▸ **Goal of the exercise**: Print out every line of the material exactly. Include no pictures.

▸ **Given data**:
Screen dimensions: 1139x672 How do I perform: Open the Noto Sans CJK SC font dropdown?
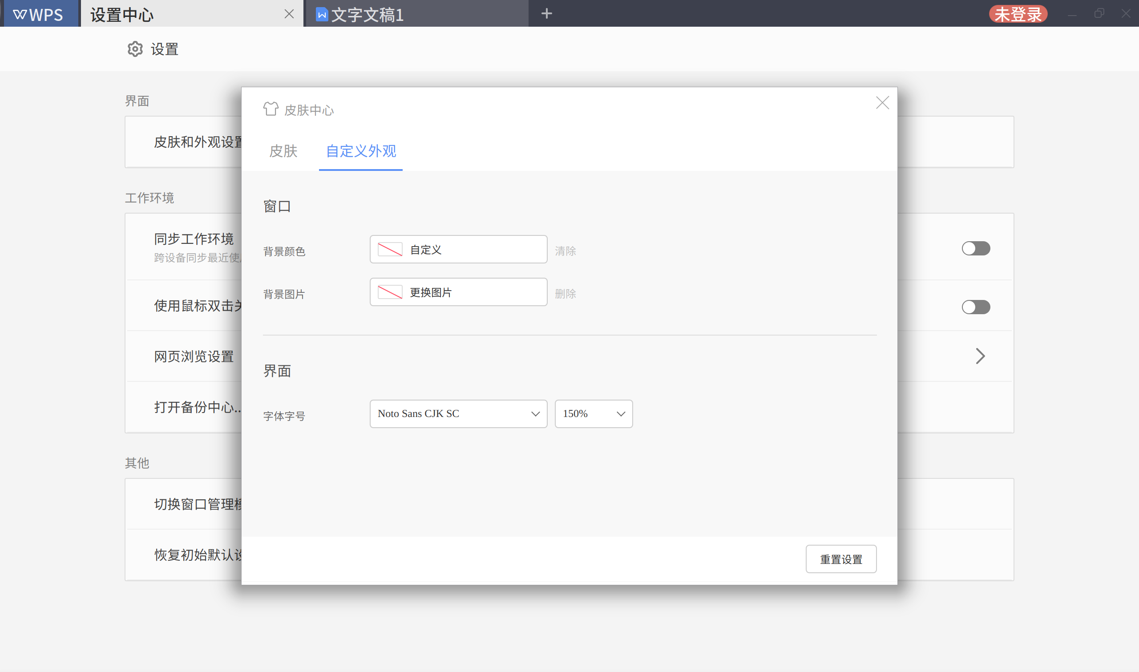[458, 413]
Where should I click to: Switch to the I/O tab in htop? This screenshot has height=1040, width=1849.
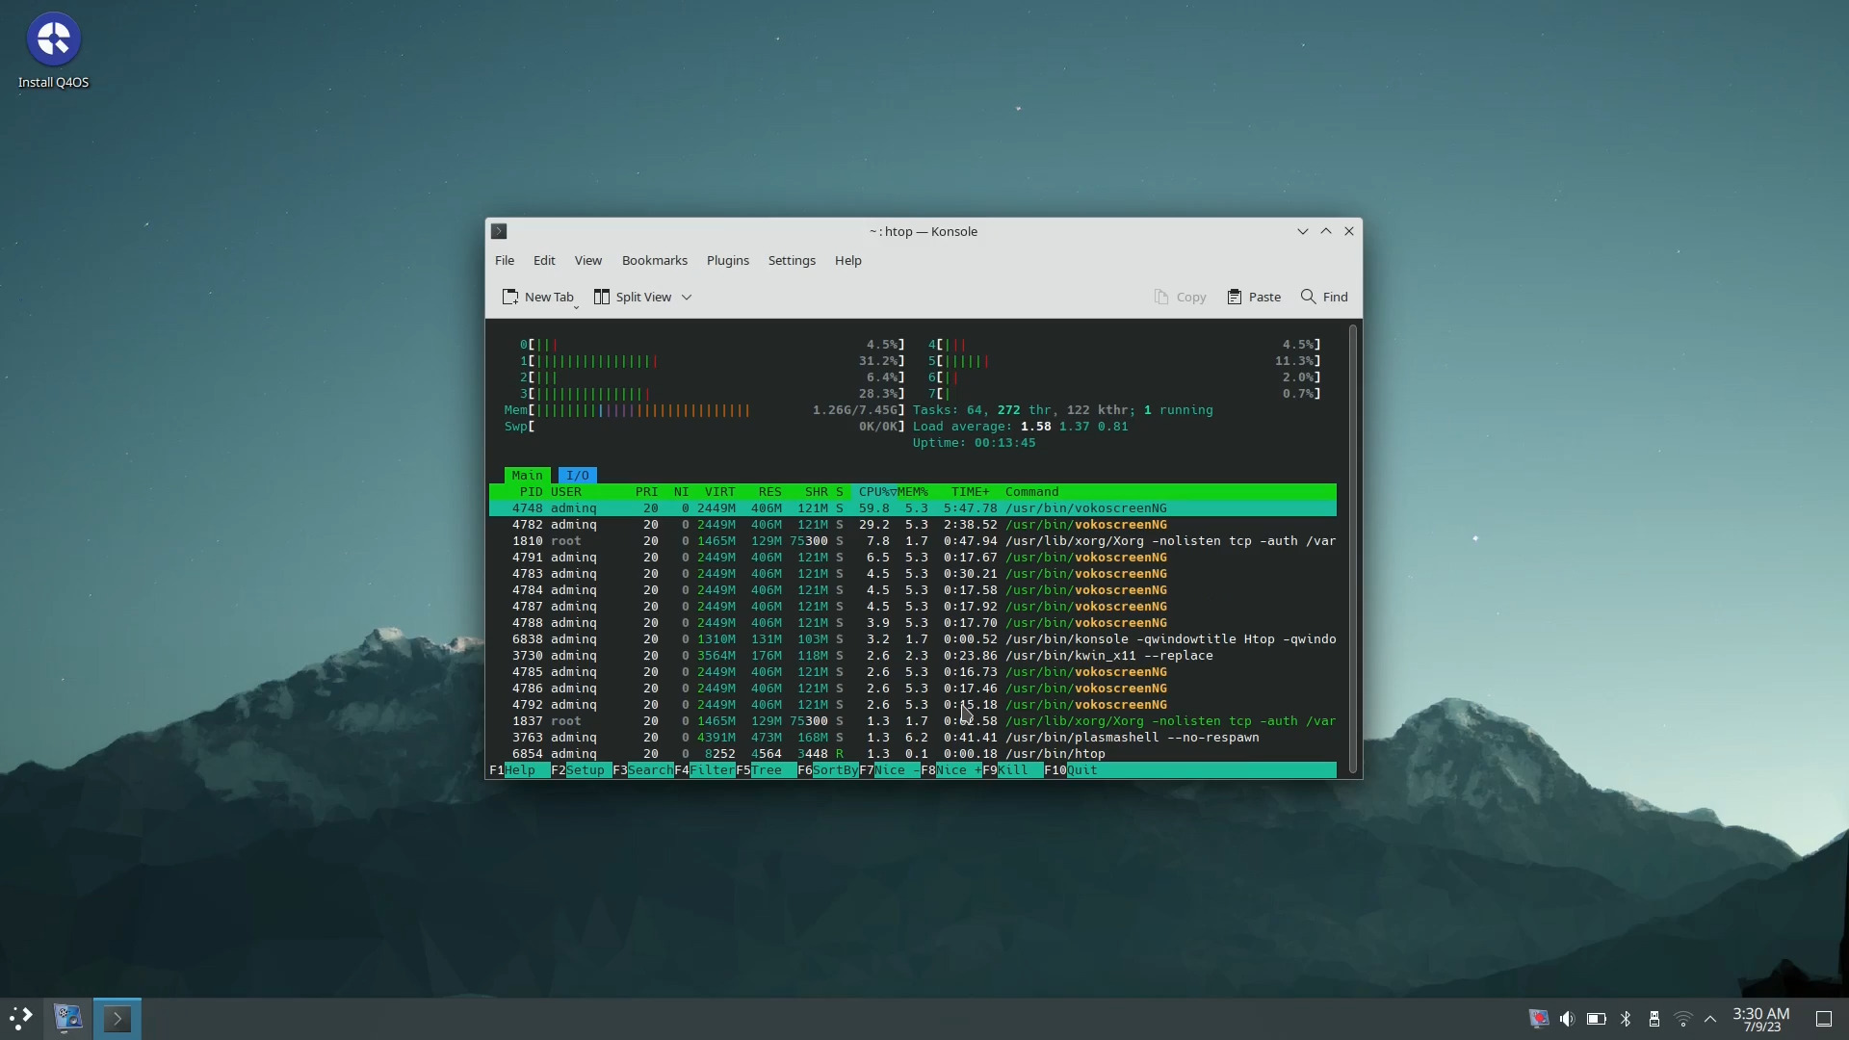point(576,474)
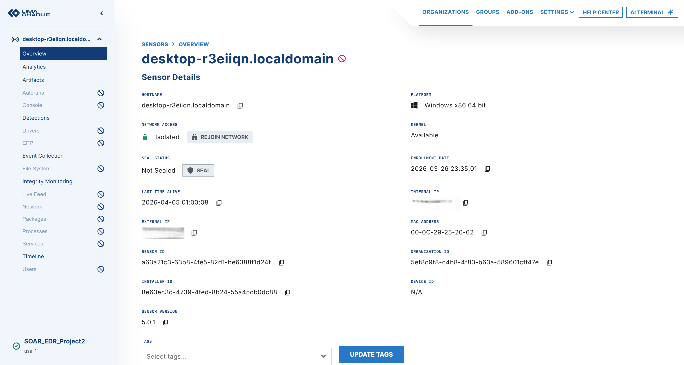Collapse the left sidebar panel
684x365 pixels.
point(101,13)
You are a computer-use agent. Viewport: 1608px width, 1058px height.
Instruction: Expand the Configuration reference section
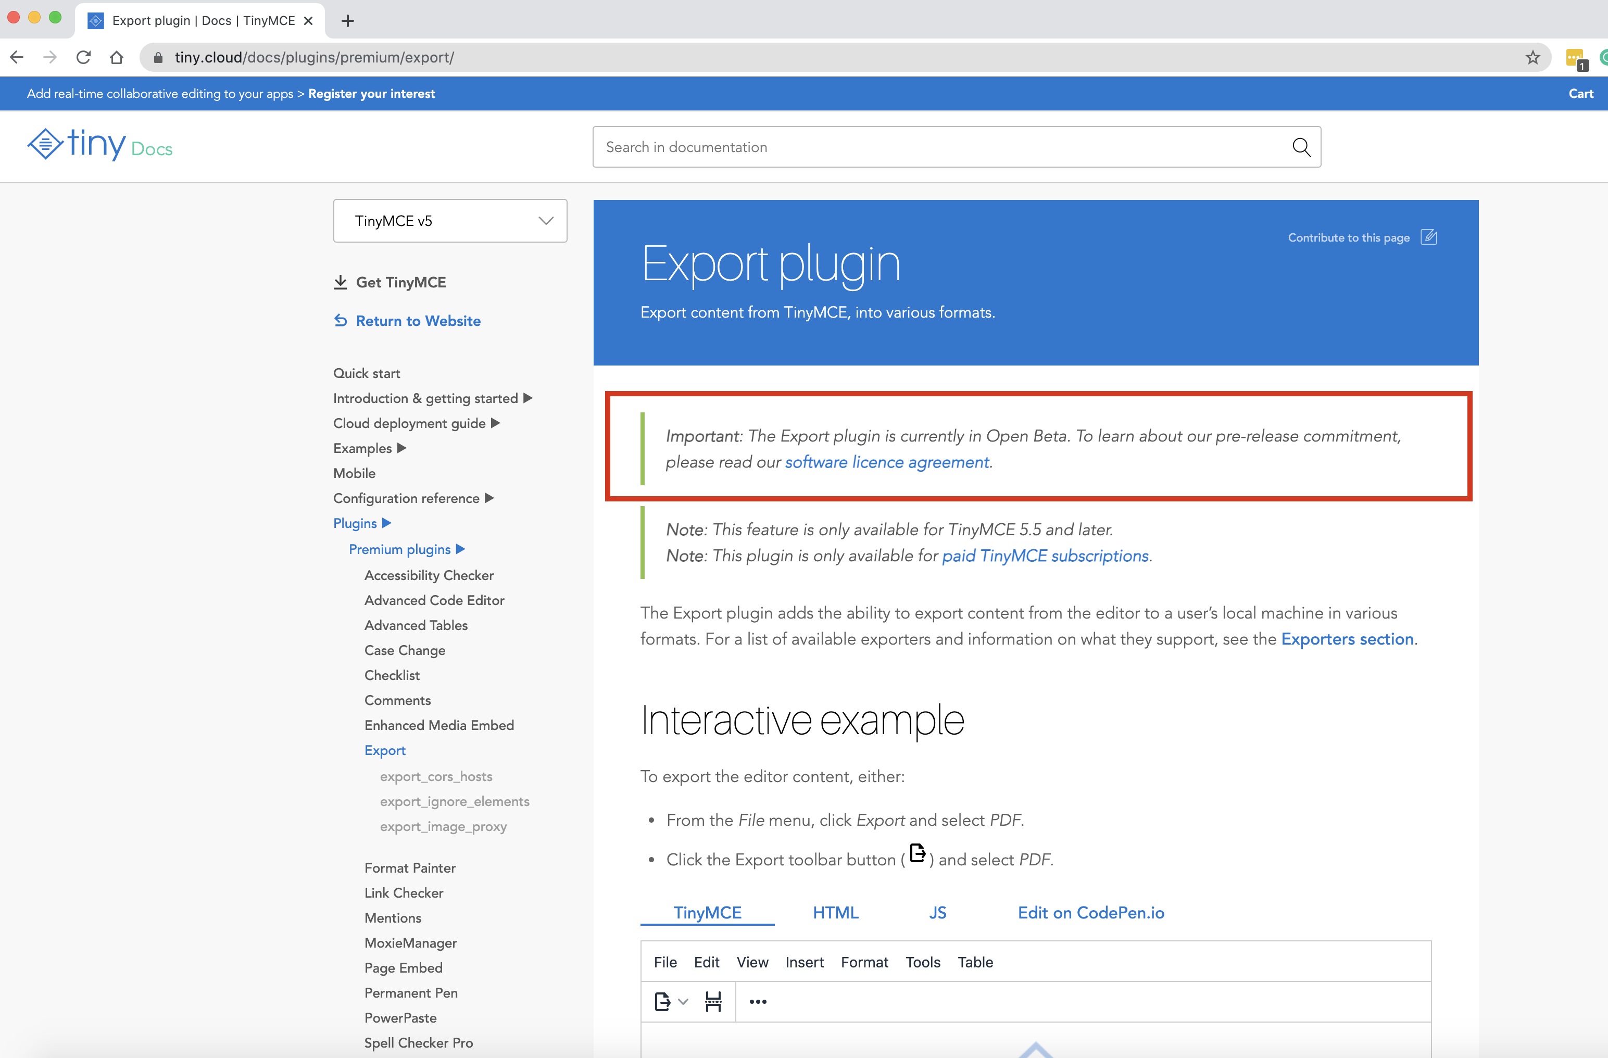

▸ **Output for this task**:
Screen dimensions: 1139x672 How do I perform: Open the Noto Sans CJK SC font dropdown?
[458, 413]
Where should I click to: Switch to the I/O tab in htop? This screenshot has height=1040, width=1849.
point(576,474)
Collapse the left sidebar panel
684x365 pixels.
point(101,13)
You are a computer-use agent. Viewport: 1608px width, 1058px height.
Instruction: Expand the Configuration reference section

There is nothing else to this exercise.